Currently there are three static methods on JCasImpl that are called
from JCasGen-erated cover classes.  I'd like to do something about
this because it means we haven't fully separated the JCas interface
and implementation.  For example I could (theoretically, someday) call
new MyJCasType(jcas) where jcas is NOT an instance of JCasImpl but
some other implementation of the JCas interface.  However, MyJCasType
would still be invoking static methods on JCasImpl.  That can't be
right.

I think there's a reasonably easy solution to this.

For background, the three static mehods that are called from cover classes are:
* getNextIndex:  This is the most important one.  Whenever a cover
class is loaded, it calls this to obtain an integer "index" that
uniquely identifies that type.  This must be called from a static
context (there's no instance of JCas available at load time).

* getFeatOkTst:  This is actually not yet implemented, it just always
returns true.  The idea was to enable, by some static configuration,
the ability to gain performance by disabling some runtime checking
that catches incompatibilities between the JCAS cover class and the
CAS type system.  It's important that this is static, because it's
assigned to static final fields in the JCas cover classes, enabling
the checks to be "compiled out" by the JIT.

* throwFeatMissing:  This is a convenience method, and doesn't
necessarily need to be static.  I recommend we make this non-static
and add it to the JCas interface (but marked "internal use").
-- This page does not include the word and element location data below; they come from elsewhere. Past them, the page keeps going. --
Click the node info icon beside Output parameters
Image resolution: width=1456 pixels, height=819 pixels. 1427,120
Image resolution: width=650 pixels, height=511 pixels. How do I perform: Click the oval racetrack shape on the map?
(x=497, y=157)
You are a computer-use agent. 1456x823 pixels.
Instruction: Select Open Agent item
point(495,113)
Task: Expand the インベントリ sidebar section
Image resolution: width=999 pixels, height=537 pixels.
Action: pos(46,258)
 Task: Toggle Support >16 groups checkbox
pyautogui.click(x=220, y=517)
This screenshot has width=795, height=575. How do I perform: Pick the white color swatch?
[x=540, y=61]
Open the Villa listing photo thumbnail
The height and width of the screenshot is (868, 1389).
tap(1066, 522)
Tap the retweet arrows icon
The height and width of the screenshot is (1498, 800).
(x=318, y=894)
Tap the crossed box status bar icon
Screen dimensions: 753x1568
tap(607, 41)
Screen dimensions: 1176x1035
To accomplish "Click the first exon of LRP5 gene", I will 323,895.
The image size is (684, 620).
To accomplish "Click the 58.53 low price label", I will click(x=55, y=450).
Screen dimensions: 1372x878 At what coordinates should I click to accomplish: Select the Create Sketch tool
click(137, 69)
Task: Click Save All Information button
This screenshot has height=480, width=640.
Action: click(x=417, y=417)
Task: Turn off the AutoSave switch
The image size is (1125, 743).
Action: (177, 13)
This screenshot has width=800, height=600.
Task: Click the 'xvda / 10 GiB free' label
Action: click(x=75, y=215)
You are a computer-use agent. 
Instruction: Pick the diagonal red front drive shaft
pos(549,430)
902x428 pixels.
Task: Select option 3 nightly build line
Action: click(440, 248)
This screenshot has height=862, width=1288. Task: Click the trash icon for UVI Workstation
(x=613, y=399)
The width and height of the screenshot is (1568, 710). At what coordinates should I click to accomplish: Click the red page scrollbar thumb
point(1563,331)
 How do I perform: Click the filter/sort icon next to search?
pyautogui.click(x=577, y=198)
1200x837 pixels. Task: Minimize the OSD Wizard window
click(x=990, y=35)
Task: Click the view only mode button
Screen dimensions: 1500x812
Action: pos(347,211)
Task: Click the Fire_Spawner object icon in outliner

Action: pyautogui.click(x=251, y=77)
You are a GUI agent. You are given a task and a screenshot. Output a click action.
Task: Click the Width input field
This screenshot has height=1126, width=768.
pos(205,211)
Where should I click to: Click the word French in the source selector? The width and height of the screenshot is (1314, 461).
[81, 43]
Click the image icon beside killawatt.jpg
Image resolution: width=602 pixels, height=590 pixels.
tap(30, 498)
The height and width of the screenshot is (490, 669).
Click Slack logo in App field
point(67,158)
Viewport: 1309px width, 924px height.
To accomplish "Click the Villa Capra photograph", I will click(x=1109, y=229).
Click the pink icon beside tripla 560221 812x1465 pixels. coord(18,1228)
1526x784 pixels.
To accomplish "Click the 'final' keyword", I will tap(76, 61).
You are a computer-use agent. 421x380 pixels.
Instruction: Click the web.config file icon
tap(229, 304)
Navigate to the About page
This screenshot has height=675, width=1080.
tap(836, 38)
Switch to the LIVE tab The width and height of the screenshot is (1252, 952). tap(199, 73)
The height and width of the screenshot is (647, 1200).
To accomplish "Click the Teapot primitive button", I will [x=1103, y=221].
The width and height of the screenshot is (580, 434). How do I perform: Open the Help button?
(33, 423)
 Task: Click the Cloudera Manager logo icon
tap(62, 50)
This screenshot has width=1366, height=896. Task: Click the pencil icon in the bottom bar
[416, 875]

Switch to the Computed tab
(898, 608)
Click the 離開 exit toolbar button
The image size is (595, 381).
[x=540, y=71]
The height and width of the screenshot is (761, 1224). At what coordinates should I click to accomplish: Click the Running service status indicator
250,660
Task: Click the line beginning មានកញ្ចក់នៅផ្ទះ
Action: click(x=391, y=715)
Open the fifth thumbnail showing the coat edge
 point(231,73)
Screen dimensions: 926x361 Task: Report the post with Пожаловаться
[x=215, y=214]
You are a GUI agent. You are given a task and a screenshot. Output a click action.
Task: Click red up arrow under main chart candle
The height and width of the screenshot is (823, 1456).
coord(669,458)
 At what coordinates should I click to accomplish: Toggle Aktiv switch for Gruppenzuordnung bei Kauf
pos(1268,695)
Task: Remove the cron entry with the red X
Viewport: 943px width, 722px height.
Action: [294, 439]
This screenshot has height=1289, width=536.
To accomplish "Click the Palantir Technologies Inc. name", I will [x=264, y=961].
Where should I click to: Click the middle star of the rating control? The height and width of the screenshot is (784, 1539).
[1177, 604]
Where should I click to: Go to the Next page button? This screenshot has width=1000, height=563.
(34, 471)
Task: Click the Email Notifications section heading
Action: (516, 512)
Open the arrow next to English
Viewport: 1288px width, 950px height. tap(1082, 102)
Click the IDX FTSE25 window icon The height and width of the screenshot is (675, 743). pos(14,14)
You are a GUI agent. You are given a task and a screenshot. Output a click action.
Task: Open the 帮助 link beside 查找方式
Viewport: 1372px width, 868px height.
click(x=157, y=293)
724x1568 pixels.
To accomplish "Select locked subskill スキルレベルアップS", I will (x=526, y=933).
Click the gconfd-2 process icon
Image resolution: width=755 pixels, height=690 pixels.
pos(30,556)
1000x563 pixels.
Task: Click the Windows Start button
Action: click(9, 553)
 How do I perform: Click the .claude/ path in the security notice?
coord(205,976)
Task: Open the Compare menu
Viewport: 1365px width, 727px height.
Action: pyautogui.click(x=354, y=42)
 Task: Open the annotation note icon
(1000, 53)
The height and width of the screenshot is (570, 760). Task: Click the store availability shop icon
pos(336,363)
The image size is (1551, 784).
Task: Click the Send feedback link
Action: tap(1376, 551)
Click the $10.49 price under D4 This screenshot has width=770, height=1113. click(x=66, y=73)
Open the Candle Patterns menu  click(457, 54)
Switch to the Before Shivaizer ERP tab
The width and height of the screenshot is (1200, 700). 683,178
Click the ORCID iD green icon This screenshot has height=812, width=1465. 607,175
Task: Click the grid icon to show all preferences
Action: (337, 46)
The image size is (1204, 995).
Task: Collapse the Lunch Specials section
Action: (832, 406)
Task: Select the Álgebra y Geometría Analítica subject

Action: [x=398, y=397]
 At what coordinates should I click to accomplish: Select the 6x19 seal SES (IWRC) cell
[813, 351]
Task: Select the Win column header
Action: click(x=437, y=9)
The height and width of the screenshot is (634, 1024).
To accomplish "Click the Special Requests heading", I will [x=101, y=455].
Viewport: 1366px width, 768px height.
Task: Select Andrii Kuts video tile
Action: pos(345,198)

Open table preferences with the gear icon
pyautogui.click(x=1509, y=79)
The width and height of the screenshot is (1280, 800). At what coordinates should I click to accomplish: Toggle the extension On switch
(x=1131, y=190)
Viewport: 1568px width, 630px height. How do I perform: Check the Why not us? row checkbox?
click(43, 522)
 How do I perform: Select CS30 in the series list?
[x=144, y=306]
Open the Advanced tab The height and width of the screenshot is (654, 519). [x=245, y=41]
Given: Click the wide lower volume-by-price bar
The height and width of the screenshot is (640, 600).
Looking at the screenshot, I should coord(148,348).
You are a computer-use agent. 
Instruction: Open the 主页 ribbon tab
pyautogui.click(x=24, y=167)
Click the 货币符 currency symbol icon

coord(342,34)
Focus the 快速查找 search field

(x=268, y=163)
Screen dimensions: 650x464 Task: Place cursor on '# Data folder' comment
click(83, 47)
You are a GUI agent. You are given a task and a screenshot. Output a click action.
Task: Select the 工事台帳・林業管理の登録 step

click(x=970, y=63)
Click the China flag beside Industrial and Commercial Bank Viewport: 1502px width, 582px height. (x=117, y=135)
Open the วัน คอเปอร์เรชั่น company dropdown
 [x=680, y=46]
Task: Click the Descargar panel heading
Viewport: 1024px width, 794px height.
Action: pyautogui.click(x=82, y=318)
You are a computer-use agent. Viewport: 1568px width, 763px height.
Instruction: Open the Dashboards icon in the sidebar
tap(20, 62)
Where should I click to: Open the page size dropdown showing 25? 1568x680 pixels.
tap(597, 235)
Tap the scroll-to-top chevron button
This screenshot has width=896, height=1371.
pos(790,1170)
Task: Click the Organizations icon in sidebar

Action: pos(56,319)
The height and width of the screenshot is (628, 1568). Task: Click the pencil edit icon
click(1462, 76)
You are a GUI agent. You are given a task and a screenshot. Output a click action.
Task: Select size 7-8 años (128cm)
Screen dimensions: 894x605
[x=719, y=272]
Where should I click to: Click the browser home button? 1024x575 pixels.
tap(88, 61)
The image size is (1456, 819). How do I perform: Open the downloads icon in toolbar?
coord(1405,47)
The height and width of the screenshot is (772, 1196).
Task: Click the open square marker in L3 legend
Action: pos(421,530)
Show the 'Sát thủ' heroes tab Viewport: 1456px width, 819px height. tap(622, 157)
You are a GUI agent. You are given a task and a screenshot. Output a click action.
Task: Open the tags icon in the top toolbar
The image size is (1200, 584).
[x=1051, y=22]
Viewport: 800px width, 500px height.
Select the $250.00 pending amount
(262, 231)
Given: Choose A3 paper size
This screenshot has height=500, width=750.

To deal with the first two I propose we create a new class, which I'm
calling JCasRegistry.

JCasRegistry would include the methods getNextIndex and getFeatOkTst.
It would also include the method getCurrentIndex(), to be called from
JCasImpl.  It might also need a method like getJCasTypeForIndex(int),
also to be called from JCasImpl, but that's a detail that can be
worked out during implementation.

JCasRegistry would be in the org.apache.uima.jcas package, so it would
be considered essentially part of the JCas interface definition, i.e.
it's not specific to JCasImpl -- any future JCas implementation would
(or could) make use of it.  We could even attach this directly to the
JCas interface itself via a field:
static final JCasRegistry REGISTRY = new JCasRegistry();

If we did this then the methods on JCasRegistry would be non-static
and cover classes would call JCas.REGISTRY.getNextIndex().  If we
didn't they would be static, and cover classes would call
JCasRegistry.getNextIndex().  I think it works either way.

IMO a design like this would be preferrable to the current situation
where we have references directly to JCasImpl.